Mimi Garrard Dance Theatre

Reviewed by Lisa Jo Sagolla

Self-presented at Theatre of The Riverside Church,
121st St. & Claremont Ave., NYC, May 18–21.

“Ravishing” is the word — the word that describes every aspect of Mimi Garrard Dance Theatre’s 35th-anniversary performance at Theatre of The Riverside Church.

The retrospective program’s centerpiece is the recreation of choreographer Mimi Garrard’s groundbreaking 1970 work Phosphones, the first piece to use composer Emmanuel Ghent’s computer system that synchronizes lighting cues with a musical score. As Ghent bounces illumination around the stage, on and amongst the performers, we begin to perceive the light as another “dancer” in Garrard’s Nikolais-esque creation. While the somewhat dehumanized bodies move as abstract forms in light and dark space, to the blips an boings of Ghent’s electronic score, the effects are truly breathtaking.

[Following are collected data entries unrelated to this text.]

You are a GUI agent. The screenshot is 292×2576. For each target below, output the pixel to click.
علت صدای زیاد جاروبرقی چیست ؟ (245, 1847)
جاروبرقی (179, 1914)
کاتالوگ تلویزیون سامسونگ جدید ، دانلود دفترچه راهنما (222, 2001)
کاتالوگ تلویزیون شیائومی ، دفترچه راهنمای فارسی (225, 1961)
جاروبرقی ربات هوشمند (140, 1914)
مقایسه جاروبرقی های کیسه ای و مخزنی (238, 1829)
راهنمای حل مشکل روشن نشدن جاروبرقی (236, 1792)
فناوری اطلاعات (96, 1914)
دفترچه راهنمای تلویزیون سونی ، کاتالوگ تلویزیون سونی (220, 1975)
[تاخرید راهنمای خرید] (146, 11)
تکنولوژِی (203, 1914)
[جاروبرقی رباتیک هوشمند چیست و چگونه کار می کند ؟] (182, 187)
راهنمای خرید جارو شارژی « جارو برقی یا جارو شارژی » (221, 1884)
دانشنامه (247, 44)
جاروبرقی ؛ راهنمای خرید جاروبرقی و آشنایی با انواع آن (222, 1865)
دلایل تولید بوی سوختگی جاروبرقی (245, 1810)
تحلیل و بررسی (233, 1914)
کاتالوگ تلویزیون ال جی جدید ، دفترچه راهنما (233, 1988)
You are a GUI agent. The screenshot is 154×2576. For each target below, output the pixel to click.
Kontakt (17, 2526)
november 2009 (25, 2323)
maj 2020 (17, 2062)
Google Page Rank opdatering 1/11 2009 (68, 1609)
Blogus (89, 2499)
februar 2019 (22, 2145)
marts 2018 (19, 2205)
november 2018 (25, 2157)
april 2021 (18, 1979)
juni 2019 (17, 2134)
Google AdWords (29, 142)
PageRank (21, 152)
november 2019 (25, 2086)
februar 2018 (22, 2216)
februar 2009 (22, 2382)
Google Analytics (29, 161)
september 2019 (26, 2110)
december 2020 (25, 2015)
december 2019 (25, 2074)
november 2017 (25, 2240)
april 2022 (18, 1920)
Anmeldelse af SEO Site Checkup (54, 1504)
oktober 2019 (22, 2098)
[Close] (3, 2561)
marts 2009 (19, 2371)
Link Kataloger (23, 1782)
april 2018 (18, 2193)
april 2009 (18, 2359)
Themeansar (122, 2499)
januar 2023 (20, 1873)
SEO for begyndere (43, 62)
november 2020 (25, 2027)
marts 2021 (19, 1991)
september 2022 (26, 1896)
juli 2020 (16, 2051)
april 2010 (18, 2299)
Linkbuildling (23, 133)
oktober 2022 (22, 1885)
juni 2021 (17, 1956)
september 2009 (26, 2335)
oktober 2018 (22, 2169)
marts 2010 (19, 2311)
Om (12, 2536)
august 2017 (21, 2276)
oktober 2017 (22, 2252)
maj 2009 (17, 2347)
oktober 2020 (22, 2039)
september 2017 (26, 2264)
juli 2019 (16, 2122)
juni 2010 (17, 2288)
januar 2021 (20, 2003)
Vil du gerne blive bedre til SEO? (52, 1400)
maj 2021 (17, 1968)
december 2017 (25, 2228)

Resplendently lit throughout the rest of the evening by John Evans, Garrard’s dancers perform her delectable choreography with polished articulation. Guest artist Anne Marie Crisanto is entrancing in the alluring opening solo of Mythos, a premiere, danced to a savory, pulsating score performed live by its composer, Dawn Buckholz (voice and cello), and percussionist Tom McGrath. Crisanto uses strong, percussive actions to impel Garrard’s phrases of fresh and original vocabulary that soften into the body’s natural curves and unwind into beautiful endpoints.The dance is fed by, but not imitative of, the rhythms of the music; the movements acknowledge the music but end and re-start as dictated by kinesthetic flow. As the piece progresses, an ensemble (dressed in gorgeous turquoise and lavender unitards) decorates the space and embodies the music’s lulling qualities with sculptural grace.

The appealingly pert energy of dancer Steffany George stands out among the fine quartet (including Laurie Bulman, Erin Dudley, and David M. Sharp) who dance Night Traffic. These restless sleepers are overtaken with the inner turmoils that plague one’s mind during slumber. Their body shapes, however, indicate curiosity, an openness to the disturbing forces, and a willingness to embrace and understand their anxieties. They’re not fearful of the darkness.

The program is completed by Joplin Suite, a lighthearted audience-pleaser reviewed by this critic last season.